16     As for the huge sums of money found on him at the time of his arrest, he claimed to have won $3,000 in a 4D lottery two to three weeks prior to the arrest. To authenticate this claim, he gave the relevant lottery number to the Investigating Officer, who verified that it was indeed a winning number. The appellant further claimed to have won $1,000 in illegal horse-betting about a week after winning the 4D lottery. It was the appellant’s claim that the huge sums of money found on him were attributable to the proceeds from both these winnings.

Choo JC’s findings

17     Choo JC observed that “possession” in s 5 of the Misuse of Drugs Act implies possession with knowledge. Choo JC then went on to reject the defence advanced, i.e. that the appellant was only an innocent courier who had no knowledge as to the contents of the five bundles. Choo JC held:

The more relevant question is, what was he doing with the plastic bag over the three hours? The accused gained possession of the drugs in the bag, not by a purchase of what he thought to be something innocuous; not by an innocent or chance finding in circumstances that do not give rise to suspicion; but from a person he hardly knew, and for no clearly defined purpose other than mere delivery. The unusual and suspicious nature of the way the bag was given to him and the instructions which he had to follow are not in doubt. The accused himself admitted that at some point he felt ‘something amiss’ about it all.
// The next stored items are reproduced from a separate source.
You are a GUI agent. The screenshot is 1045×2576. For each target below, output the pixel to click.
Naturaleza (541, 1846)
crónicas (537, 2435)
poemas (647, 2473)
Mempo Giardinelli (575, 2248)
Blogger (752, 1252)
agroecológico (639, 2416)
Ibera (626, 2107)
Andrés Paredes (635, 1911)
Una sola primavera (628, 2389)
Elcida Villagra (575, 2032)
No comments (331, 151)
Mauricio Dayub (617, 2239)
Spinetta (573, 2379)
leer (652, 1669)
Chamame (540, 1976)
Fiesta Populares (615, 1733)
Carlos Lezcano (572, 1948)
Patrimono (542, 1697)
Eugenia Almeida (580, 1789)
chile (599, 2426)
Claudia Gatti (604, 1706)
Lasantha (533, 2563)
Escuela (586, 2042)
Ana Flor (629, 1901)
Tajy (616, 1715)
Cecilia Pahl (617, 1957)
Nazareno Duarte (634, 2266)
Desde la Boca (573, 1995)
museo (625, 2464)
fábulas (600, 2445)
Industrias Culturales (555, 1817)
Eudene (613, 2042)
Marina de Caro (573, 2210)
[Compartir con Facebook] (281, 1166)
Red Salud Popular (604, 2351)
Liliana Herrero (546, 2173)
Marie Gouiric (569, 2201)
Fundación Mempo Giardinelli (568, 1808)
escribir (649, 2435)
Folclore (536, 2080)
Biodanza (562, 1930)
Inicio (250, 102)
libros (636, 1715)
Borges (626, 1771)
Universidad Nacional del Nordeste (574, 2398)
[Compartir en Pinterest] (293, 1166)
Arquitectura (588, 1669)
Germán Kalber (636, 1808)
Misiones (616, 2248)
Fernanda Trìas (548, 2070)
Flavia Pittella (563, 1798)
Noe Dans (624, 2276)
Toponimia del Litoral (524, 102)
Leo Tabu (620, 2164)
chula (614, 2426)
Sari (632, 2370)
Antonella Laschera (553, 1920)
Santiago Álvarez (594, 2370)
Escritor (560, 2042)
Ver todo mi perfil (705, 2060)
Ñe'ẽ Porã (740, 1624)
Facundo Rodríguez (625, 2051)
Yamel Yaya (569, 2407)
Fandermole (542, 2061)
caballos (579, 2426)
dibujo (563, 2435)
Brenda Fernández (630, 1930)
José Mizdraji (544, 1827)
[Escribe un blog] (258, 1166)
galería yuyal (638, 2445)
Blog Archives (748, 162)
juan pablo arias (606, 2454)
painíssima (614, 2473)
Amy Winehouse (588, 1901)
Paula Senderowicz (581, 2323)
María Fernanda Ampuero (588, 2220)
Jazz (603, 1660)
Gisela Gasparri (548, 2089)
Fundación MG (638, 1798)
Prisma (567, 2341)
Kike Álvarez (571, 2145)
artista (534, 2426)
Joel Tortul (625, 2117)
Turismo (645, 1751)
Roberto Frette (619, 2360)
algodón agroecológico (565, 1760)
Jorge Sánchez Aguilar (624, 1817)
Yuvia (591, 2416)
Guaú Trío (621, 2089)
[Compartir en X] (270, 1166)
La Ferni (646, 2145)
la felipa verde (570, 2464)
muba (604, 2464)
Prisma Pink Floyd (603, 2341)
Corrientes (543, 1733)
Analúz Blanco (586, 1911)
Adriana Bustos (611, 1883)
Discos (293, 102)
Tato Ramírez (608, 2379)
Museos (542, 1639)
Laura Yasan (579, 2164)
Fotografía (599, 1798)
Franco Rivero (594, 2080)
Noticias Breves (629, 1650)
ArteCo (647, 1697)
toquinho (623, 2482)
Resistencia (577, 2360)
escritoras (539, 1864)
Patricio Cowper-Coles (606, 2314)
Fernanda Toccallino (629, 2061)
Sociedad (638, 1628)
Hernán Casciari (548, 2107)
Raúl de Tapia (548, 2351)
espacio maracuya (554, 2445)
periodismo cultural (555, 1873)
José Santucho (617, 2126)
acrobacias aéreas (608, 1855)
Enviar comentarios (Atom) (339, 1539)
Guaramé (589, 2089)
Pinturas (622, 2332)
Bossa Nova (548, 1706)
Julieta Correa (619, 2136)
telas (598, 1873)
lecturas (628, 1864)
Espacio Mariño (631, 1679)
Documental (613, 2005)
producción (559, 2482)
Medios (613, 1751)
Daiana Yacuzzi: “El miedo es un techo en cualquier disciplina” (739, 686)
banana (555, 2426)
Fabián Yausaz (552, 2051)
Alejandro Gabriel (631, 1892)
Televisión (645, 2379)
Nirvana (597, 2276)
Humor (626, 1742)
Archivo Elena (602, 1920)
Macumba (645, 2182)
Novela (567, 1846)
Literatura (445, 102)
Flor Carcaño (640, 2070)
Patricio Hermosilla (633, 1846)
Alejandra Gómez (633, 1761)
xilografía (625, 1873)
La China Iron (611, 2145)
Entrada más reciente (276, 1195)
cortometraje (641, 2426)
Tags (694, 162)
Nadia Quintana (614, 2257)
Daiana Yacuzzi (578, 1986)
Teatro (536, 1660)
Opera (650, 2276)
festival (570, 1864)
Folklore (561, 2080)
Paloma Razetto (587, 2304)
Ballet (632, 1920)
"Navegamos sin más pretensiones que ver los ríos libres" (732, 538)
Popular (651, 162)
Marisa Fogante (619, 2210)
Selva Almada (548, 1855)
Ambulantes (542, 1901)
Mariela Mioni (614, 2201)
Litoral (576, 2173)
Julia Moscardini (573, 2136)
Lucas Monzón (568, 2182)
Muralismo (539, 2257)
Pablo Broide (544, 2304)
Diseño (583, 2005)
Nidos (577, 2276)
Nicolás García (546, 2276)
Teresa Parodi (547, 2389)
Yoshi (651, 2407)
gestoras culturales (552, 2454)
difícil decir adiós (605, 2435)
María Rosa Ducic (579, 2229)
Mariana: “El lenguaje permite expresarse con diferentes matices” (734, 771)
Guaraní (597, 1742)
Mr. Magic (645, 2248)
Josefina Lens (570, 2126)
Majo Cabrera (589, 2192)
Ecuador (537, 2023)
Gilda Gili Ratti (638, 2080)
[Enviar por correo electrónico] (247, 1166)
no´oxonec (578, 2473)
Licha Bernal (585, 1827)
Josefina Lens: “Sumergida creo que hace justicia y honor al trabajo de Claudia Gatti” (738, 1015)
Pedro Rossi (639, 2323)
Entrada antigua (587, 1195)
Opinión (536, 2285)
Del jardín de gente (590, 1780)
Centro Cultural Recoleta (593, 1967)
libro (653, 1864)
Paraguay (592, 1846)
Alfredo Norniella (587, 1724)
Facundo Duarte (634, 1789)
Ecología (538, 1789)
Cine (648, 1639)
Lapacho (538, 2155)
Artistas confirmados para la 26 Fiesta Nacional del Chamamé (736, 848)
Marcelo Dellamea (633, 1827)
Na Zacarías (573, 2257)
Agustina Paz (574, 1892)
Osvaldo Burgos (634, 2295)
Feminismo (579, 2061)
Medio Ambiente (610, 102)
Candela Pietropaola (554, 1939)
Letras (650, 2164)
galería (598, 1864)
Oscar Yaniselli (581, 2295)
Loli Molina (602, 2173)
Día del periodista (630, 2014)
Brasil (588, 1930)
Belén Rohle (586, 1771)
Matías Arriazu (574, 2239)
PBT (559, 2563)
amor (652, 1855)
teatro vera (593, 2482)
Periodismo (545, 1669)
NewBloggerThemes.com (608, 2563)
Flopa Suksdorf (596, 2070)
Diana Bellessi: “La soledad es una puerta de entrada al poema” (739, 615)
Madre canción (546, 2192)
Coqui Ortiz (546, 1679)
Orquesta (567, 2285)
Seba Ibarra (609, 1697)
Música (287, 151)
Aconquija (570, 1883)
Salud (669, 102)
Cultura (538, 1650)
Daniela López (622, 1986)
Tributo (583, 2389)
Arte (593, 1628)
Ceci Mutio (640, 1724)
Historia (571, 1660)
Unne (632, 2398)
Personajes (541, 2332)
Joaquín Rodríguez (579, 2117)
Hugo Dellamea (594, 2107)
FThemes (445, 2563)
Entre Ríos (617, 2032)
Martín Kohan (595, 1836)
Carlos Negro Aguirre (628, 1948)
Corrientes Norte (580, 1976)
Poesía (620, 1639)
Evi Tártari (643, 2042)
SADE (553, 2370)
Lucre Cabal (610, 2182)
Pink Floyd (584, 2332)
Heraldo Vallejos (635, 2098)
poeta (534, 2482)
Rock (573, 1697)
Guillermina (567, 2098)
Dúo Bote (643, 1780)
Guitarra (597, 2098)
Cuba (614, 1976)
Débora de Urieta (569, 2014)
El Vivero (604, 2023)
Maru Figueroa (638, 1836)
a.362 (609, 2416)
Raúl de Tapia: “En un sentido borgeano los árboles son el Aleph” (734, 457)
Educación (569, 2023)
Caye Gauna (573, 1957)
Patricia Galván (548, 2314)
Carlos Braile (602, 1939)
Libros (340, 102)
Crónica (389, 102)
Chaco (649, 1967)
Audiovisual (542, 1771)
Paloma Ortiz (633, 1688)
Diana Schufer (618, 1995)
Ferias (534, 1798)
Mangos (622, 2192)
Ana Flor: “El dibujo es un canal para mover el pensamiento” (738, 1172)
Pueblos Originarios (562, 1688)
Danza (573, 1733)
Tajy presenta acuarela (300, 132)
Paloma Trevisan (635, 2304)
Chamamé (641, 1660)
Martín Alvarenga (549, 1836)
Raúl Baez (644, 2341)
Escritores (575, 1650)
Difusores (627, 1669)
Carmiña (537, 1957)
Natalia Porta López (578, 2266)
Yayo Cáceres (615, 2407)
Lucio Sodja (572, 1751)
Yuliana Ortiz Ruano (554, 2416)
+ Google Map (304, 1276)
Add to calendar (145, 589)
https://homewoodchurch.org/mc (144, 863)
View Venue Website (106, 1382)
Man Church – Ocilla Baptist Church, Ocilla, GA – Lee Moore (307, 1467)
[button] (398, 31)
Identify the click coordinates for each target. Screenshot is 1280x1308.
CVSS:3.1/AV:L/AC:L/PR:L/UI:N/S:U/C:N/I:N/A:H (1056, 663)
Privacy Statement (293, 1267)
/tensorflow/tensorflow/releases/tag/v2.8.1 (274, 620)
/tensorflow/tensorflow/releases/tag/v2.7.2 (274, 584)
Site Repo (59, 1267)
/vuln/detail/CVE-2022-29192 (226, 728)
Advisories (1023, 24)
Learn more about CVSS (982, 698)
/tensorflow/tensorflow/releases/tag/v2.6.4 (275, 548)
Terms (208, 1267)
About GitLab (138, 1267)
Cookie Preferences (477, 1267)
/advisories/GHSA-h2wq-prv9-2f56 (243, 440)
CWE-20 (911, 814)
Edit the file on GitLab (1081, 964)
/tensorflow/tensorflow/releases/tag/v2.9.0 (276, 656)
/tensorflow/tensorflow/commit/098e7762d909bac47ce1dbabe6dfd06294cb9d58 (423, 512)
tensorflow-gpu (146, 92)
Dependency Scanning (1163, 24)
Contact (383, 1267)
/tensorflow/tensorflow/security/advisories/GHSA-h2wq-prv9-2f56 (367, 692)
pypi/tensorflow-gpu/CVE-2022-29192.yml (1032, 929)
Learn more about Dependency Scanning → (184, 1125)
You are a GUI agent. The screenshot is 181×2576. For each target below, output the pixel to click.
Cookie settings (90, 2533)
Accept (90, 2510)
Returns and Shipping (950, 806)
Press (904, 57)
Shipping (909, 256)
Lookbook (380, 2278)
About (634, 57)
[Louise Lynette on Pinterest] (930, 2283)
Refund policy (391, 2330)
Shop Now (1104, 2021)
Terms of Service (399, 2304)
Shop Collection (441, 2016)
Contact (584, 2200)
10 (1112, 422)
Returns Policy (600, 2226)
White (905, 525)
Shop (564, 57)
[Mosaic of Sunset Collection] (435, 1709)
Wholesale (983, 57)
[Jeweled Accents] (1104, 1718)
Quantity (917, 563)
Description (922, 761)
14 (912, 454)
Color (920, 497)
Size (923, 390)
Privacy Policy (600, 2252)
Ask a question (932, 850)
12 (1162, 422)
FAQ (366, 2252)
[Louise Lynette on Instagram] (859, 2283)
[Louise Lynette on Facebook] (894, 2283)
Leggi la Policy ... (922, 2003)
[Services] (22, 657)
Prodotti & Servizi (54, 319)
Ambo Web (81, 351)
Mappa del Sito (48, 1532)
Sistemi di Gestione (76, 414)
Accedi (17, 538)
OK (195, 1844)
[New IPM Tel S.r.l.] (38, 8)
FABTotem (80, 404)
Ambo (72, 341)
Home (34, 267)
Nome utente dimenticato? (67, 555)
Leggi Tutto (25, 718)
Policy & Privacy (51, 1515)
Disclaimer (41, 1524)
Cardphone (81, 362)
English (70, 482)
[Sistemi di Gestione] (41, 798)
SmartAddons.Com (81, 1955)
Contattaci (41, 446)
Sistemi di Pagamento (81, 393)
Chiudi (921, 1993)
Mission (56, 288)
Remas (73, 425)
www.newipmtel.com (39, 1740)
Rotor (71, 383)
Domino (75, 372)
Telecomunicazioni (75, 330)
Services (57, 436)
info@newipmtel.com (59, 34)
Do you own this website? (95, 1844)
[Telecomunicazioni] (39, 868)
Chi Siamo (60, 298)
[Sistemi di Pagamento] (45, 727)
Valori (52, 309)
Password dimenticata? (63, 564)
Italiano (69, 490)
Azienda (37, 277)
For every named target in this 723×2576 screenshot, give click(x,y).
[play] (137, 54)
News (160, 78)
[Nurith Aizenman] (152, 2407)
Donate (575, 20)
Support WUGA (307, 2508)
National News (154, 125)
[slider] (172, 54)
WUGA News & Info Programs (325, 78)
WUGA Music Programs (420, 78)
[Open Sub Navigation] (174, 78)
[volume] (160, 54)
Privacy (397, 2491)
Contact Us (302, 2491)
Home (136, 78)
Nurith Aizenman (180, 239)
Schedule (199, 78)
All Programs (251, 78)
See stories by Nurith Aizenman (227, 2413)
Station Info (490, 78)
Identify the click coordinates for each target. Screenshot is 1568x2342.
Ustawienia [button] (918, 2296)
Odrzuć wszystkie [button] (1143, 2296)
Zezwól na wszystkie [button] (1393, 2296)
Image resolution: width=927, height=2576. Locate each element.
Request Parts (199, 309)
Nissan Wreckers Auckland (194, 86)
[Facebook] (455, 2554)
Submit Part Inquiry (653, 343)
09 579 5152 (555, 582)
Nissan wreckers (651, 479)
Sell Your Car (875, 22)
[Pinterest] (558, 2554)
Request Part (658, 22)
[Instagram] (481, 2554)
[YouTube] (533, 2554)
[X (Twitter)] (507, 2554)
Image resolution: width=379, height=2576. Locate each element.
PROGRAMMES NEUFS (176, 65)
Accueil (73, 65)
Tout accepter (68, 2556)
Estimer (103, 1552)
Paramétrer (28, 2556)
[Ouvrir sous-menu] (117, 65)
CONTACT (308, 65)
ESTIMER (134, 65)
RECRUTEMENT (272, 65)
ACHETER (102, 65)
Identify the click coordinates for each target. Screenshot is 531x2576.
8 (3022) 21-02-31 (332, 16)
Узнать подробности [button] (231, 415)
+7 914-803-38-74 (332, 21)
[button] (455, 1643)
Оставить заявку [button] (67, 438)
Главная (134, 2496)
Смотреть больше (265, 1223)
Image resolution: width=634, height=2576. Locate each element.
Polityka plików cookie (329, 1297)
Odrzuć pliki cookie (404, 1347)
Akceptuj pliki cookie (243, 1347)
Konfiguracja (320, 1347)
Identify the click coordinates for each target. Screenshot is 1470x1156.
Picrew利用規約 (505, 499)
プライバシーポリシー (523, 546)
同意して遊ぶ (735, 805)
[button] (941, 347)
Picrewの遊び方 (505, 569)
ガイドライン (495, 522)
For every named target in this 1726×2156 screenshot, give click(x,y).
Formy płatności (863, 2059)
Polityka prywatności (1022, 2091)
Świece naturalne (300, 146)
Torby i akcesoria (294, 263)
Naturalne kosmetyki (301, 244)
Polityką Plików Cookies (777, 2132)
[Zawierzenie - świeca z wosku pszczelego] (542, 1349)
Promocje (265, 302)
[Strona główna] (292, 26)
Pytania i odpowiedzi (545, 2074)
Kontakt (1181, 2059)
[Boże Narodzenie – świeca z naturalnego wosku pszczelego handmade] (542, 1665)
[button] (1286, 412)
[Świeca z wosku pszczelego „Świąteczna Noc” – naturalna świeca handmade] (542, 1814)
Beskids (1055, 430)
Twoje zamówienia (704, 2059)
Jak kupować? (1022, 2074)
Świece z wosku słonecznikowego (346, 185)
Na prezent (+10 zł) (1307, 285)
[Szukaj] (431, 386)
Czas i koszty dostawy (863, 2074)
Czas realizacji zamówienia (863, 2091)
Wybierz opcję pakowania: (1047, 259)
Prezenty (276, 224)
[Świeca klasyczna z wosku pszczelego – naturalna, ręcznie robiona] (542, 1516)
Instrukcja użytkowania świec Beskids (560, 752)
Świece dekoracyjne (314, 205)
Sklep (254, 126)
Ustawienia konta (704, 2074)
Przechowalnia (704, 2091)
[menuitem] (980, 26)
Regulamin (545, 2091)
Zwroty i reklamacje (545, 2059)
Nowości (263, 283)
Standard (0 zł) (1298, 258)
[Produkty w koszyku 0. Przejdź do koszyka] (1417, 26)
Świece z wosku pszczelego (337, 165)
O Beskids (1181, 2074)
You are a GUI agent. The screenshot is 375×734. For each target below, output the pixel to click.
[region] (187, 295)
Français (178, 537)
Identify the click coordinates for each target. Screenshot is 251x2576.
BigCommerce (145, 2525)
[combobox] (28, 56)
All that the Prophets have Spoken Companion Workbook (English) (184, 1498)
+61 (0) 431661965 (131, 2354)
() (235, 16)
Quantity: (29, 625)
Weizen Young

He had seen that the bag contained packed bundles which he counted to be five in total. He obeyed the instructions of a virtual stranger and carried the bag from Sengkang to Yishun. By the same token, it is inexplicable that ‘Ah Boy’ would entrust the large consignment of drugs to a person he hardly knew. He deposited the bag in a public waste bin, and then retrieved it to bring it to the 9th floor of a block of flats. Not only do I find the instructions of his contact person to be suspicious, but his own very conduct itself was suspicious. In such circumstances, the accused cannot say that he had neither opportunity nor reason to find out what he was carrying. If he was unable to find out, his only recourse was to abandon the bag. The accused claimed that although he spoke to ‘Ah Boy’ a couple of times over the handphone he could not ask what the bag contained because ‘Ah Boy’ kept hanging up on him. I find this unacceptable. Only a person with an extremely simple mind would have been led around in the way described by the accused. Any reasonable person would have enquired from ‘Ah Boy’ what it was that he was asked to carry, and what remuneration was in store for that service. No evidence whatsoever in this regard was adduced and the accused did not appear to me as a simple-minded person.

18     Choo JC accordingly found that the prosecution had successfully established ‘possession’ of the drugs by the appellant. Choo JC further held that this triggered off the presumption under s 17 of the Misuse of Drugs Act, so that the appellant was deemed to have had the drugs in his possession for the purpose of trafficking, unless he could prove otherwise. Choo JC then made the finding that the presumption had not been rebutted by the appellant.

19     Consequently, Choo JC held that the charge against the appellant had been made out. The appellant was convicted and sentenced to suffer the death penalty.

The appeal

20     Several points of appeal have been raised. They are canvassed below.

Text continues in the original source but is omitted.